The inability to communicate in fluent English is sometimes unfairly characterized as an incapacitation. At the point when individuals can’t impart their musings in familiar English, those listening to them fail to address them with the seriousness required. In some cases, it is seen as some form of disability and a person is demeaned. Together with her mother, Tan has been on the receiving end of such treatment. She notes with concern that “when I was growing up, my mother’s ‘limited’ English limited my perception of her” (Tan 2).
Amy has additionally adopted the mentality of belittling individuals whose English was broken. Like the public around her and her mother, she had made life more challenging to people who were unable to use fluent English. The extent of challenges that facing immigrant families throughout the history is one that was extended to their race. For Tan and her mother, their fear was that they would be treated as outsiders and no one would care to see beyond their Chinese origin.
These emotions are also echoed in The Blackness of “Broken English” when Rudolf Gaudio lamented of the severity of the discrimination. For English speaking Americans, sprinkling of pseudo-Spanish words such as Exactamndo is excused as a funnier way to say exactly. Also, they would use African American English expressions such as We Be Growing and Da Crib and find an excuse for the same. However, when others use the same method to communicate, the English-speaking Americans do not tolerate them. In so doing, Gaudio points out that this has been used to racialize “practices of linguistic appropriation” (Gaudio, 230). Such is the rampancy of discriminating people based on their accents that immigrant families find it difficult to communicate in the public space.
For immigrant families, the discriminatory practices have even forced them into unpopular tactics such as faking their identities. As a result of the embarrassment associated with speaking broken English, immigrants have to resort to other tactics of creating fake identities so as to cover up for their supposed imperfection. Amy reckons that her mother had made her peace with her poor English. However, for her to be taken seriously, she had to ask Amy to pretend to be her so that communication between her and other English-speaking people is taken seriously. She recalls calling people on the phone in place of her mother and doing what her mother would ordinarily do.
When dealing with her mother’s stockbroker, for instance, she recalls having to “get on the phone and say in an adolescent voice that was not very convincing, ‘This is Mrs. Tan’ (Tan 2). Amy’s mother had to recreate different personality under her daughter’s disguise to shield herself from the judgmental public. The English-speaking fraternity has sought to demean and degrade any person whose English is not fluent, and this has pushed the latter into such tactics.
English-speaking has become a bone of contention all over the world in an undesirable manner. Each group continues to judge the other based on their ability to speak English, yet English should only be a medium of communication and a cultural symbol rather than a measure of intelligence. In Ireland, the debate of who is better than the other based on their English-speaking ability has been a perennial matter among the Chomskyans and Whorfians.
The two factions re always in argument on whose expression in English is the standard determination of what being Irish should entail.

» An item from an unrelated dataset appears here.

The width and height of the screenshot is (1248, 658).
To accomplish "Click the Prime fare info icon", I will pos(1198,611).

The said argument has often descended into “a verbal war” in a bid to determine “whether language determines thinking and culture, and as to whether English can be a suitable medium of expressing ‘Irishness’ (Chan and Harris 10). From the above example, it is clear that the matter of speaking English has been blown out of proportion to include a reflection of a person’s authenticity of a particular group. The Irish scenario has now pitted two groups on opposing ends of this debate. Amy Tan’s narration expresses a more subtle version of discriminatory practices. However, it is from such subtle disagreements and stereotypes that considerable disagreements grow.
People who do not use English as their first language also get looked down upon regardless of their achievements in other areas of life. Amy Tan was a witness of the highly discriminatory behavior that persists in the school system irrespective of her performances in other subjects. She is frank enough to admit that her grades in English were not as impressive as those that she posted in others such as math and science. However, she would still manage to score Bs or B minuses which were impressive give that she would be between the sixtieth or seventieth percentile.

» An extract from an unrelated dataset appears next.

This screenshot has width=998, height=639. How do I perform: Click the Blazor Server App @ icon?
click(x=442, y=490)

By any measure, Tan was a good performer in school and that would have warranted her more respect. Since she was an immigrant, her grades in English were perceived as dismal yet her effort would not be considered adequate enough to “override the opinion that my true abilities lay in math and science” (Tan 3). This argument demonstrates that for immigrants, English is used as the single metric of their intelligence and all their other grades were discredited. This school of thought advances an unfair comparison and competition among English-speaking and immigrants’ learners.

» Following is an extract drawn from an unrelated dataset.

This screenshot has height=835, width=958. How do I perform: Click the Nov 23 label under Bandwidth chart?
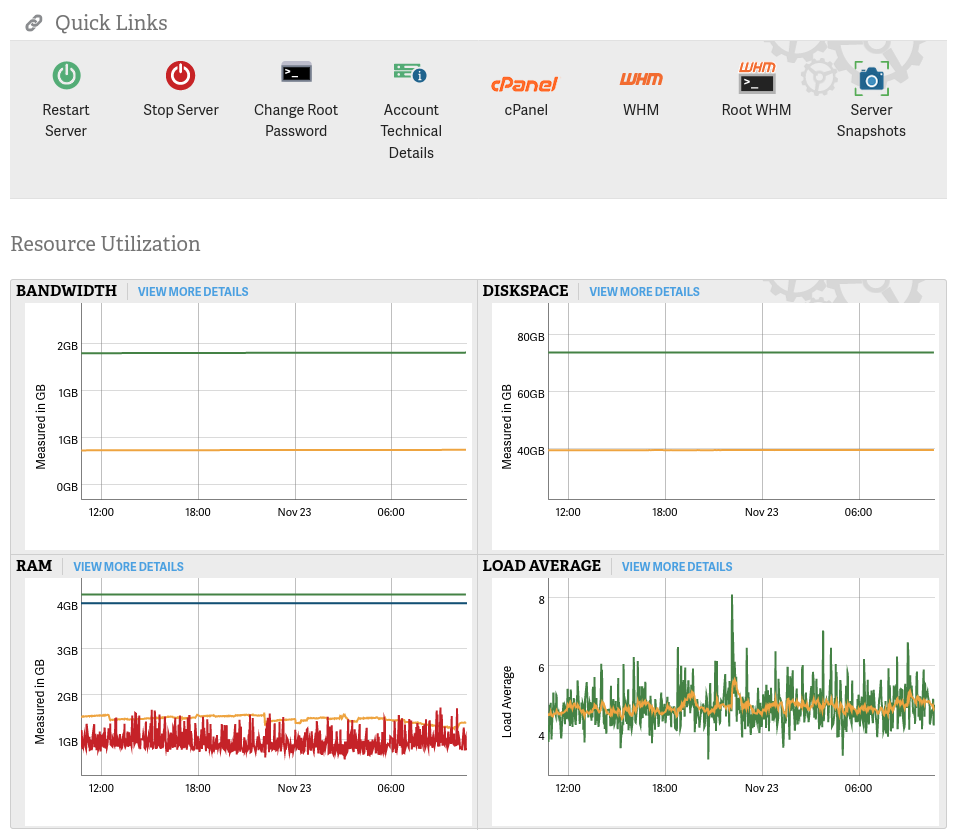[x=294, y=512]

The efforts of immigrant persons in learning the English language is not only discredited in schools but in other public spaces as well. Tan lamented that the accent of immigrant persons significantly limited their confidence to speak in public. It would be perceived that any effort towards speaking fluent English would therefore be appreciated by the English-speaking people. However, that was not always the case. In fact, any attempts to speak English were dismissed as their words were not comprehensible. Even after years of friendship, Tan noted that she had friends who did not necessarily understand her other when she tried to speak in English. In seeking their responses, some of them said they only understood, 80 or 90 percent of what she said, others had considerable harsh standards and told her that “they understand none of it, as if she were speaking pure Chinese” (Tan 1). This was a brutal assessment of Tan’s mother’s English as she had put a lot of effort into her communication skills.